Aleksandra Lach (born 2 January 1995) is a Polish chess player. She earned the FIDE title of Woman International Master (WIM) in 2015.

== Biography ==
Lach many times participated in the Polish Youth Chess Championships in different girls' age groups, where she won seven medals: four gold (2004, 2005 – U10, 2007 – U12, 2012 – U18), silver (2009 – U14) and two bronze (2003 – U10, 2006 – U12).

She repeatedly represented Poland at the European Youth Chess Championships and World Youth Chess Championships in different age groups, where she won six medals: gold (in 2007, at the European Youth Chess Championship in the U12 girls age group), three silver (in 2005, at the World Youth Chess Championship in the U10 girls age group, and in 2008, at the European Youth Chess Championship in the U14 girls age group, and in 2009, at the World Youth Chess Championship in the U14 girls age group) and two bronze (in 2004, at the World Youth Chess Championship in the U10 girls age group, and in 2005, at the European Youth Chess Championship in the U10 girls age group).
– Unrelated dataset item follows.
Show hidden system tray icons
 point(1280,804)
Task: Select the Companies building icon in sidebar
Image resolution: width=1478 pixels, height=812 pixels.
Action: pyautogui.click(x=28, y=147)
Lach twice participated in the European Girls' U18 Team Chess Championships (2010, 2012), where she won gold (2010) and silver (2012) medals in team scoring, as well as gold (2010) and bronze (2012) medals in individual scoring.

She won two medals in Polish Women's Fast Chess Championships: gold (2015) and bronze (2014). Also in 2016, in Lublin Aleksandra Lach won bronze medal in Polish Women's Blitz Chess Championship.